Thousands of workers exposed to asbestos lose right to compensation, saving insurance firms £1.4bn in payouts
Union leaders have hit out at a landmark ruling that will prevent workers receiving compensation if they are exposed to asbestos but do not suffer any illness.
Thousands of potential claimants may be denied compensation after the Court of Appeal judged that pleural plaques - a benign scarring of the lung lining that indicates exposure to asbestos - are "neither visible, nor symptomatic" and "in no way impair the bodily functions".
UCATT general secretary Alan Ritchie said: "This is a heartless decision. Workers who have been affected by asbestos exposure are now being denied compensation."
Amicus, which acted for the claimants in the case, estimates that more than 100,000 pleural plaque claims were expected over the next 35 years, costing insurers £1.4bn.
Amicus intends to take its case against insurers Norwich Union and Zurich Insurance to the House of Lords.
Ian McFall from Thompsons Solicitors, which represented Amicus, said: "Many of our clients are outraged and offended that the court has trivialised their injuries by holding that they are not worthy of compensation."
Norwich Union said the ruling meant all payments for pleural plaque claims would be put on hold pending a ruling in the House of Lords.

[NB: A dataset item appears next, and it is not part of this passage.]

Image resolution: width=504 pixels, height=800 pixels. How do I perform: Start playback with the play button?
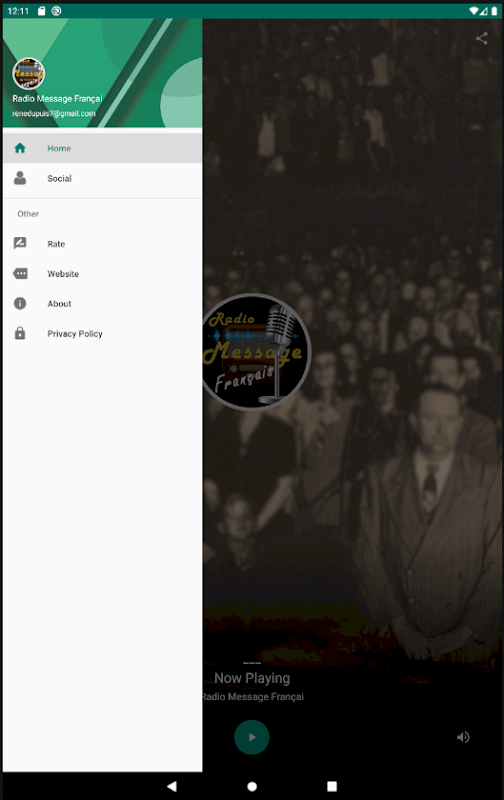point(251,737)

It said the level of awards for pleural plaques had increased 500% over the past 20 years.
Zurich Insurance said no action would be taken over existing cases at present. It said the case "draws a clear line under the issue of whether pleural plaques should be compensatable. Claimants with mesothelioma or other asbestos-related conditions will continue to be entitled to compensation."
The ruling comes amid growing unrest from unions over the apparent relaxation of asbestos regulations. A Health and Safety Executive consultation on the substance, which ended this week, proposed a relaxation of rules to enable certain types of asbestos to be removed from buildings by unlicensed contractors. There will also be a single, lower control limit for worker exposure to asbestos. Unions including the T&G have attacked the measures as irresponsible, but the HSE has defended the proposals, claiming they take into account research.
A man diagnosed with mesothelioma 40 years after working at a gasworks has had his right to £86,000 compensation upheld by the Court of Appeal. Gerry Cox, 84, worked at a Hull gas plant in the late 1960s. Transco appealed after it was found liable to pay compensation at York County Court in December last year.